Most of us can only dream about having just a fraction of the personal training wisdom (and discipline) that Madonna has amassed over the years. From a soft and voluptuous “Material Girl” to the muscular warrior physique she now sports, Madonna’s iconic body gets about as much attention, if not more, than her music career, chameleon-like wardrobe and her controversies.
A few years ago, Madonna was introduced to the pint-sized trainer and former dancer, Tracy Anderson, through her best friend Gwyneth Paltrow. Anderson helped Gwyneth get in the best shape of her life following the birth of her second child, Moses, and now this ballerina-turned-trainer is a fixed presence within Madonna’s entourage of stylists, artists, chefs and dancers on her Sticky & Sweet Tour.

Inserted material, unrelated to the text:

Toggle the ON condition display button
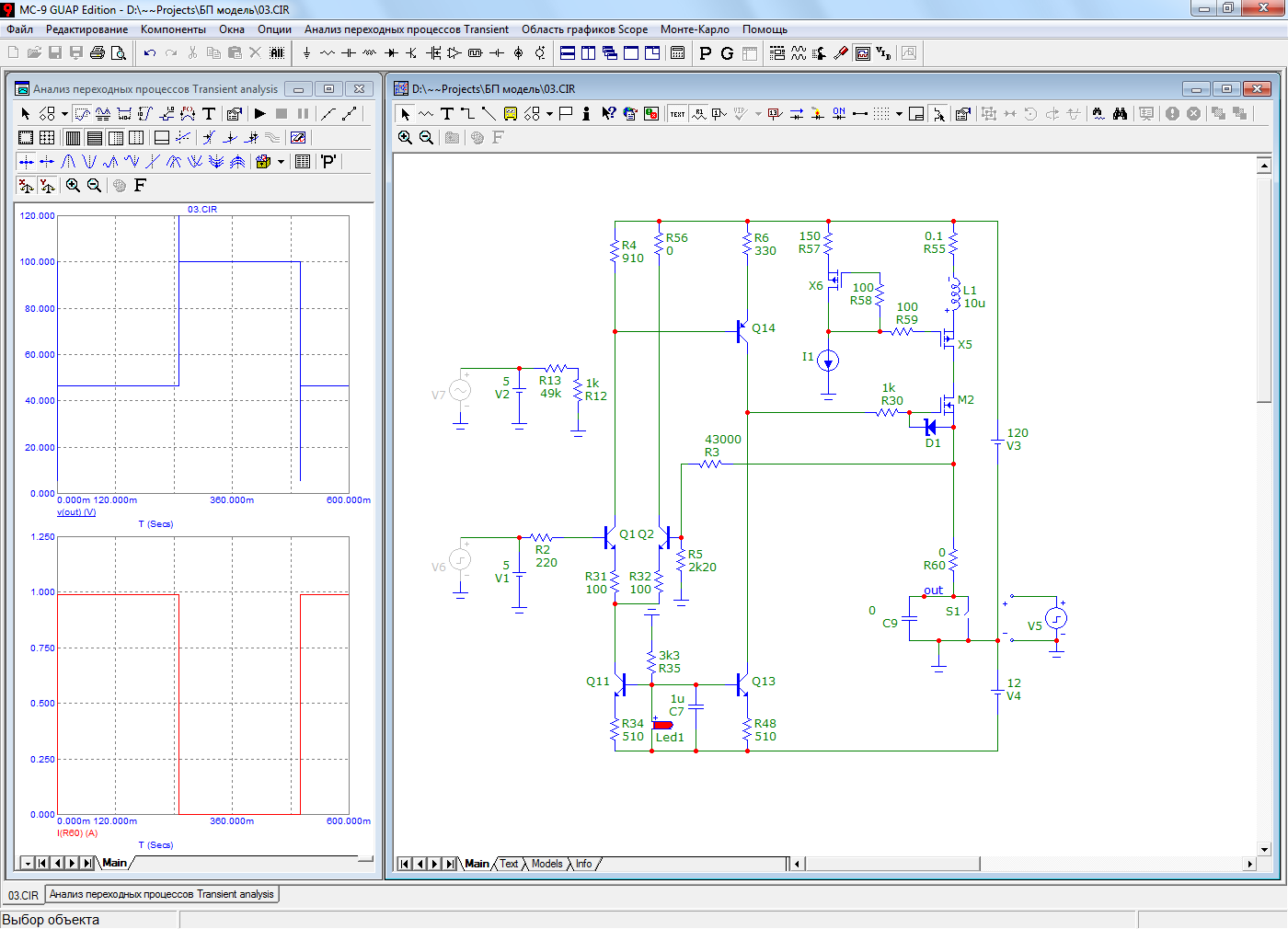 click(x=838, y=114)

Anderson keeps her tiny body and many others in fabulous shape through her own signature method that revolves around variety. From cardio to strength-training, Anderson pushes her A-list clients, like Madonna, to the max by having them perform hundreds of repetitions of weight-based exercises that work muscles at different angles so that the muscle (and you) never becomes bored.

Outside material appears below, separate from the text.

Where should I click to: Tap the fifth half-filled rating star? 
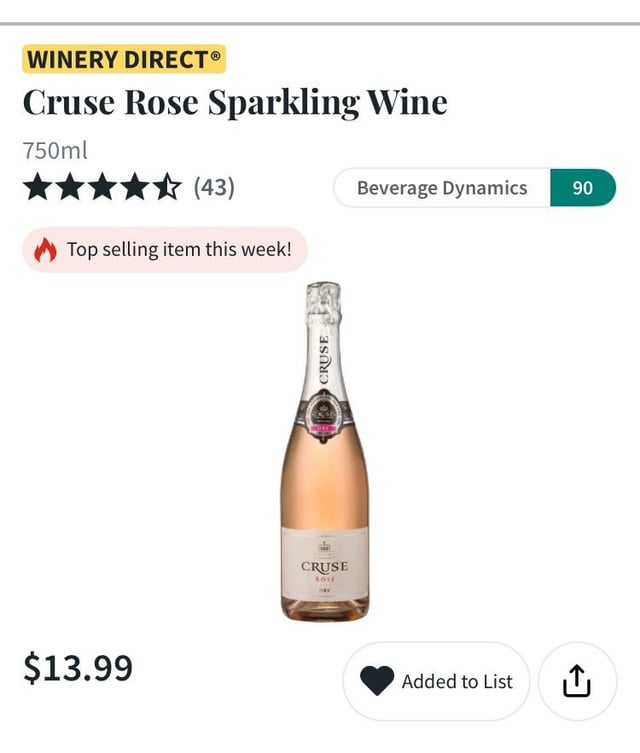[x=168, y=187]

She was inspired to take her body into her own control when as a dancer, she was consistently told that yes, she could dance, but no she didn’t have the body for it. At five feet tall and very muscular, Anderson was not born with the lithe body that ballerinas have. Rather than giving up, she spent years researching how the body’s muscles function, move and grow. Out of this came her own specific method of exercise in which she created thousands of moves that isolate certain muscles and result in the dancer’s body that she also dreamed of having.

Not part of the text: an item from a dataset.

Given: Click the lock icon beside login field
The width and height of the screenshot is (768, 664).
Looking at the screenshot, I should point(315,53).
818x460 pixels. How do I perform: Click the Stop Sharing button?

The good news is that Anderson has just launched 3 new DVDs that share some of the magic behind her intense workout programs that shaped her own body and Madonna’s: A mat workout, a dance workout and a post-pregnancy workout. In order to get a killer body, be prepared to workout hard for 30 minutes a day, six days a week.
And if you really want to go full-force, follow Anderson’s low-cal, low-carb and low-fat diet for a few weeks. Expect to eat no more than 3 small meals a day and a snack. A sample day includes, one cup of Kashi cereal for breakfast with low-fat soy or rice milk, 3 oz of chicken breast and 1 cup of raw veggies for lunch, mixed berries for a snack, and 3-5 ounces of grilled sea bass with a 1/2 cup of steamed spinach for dinner.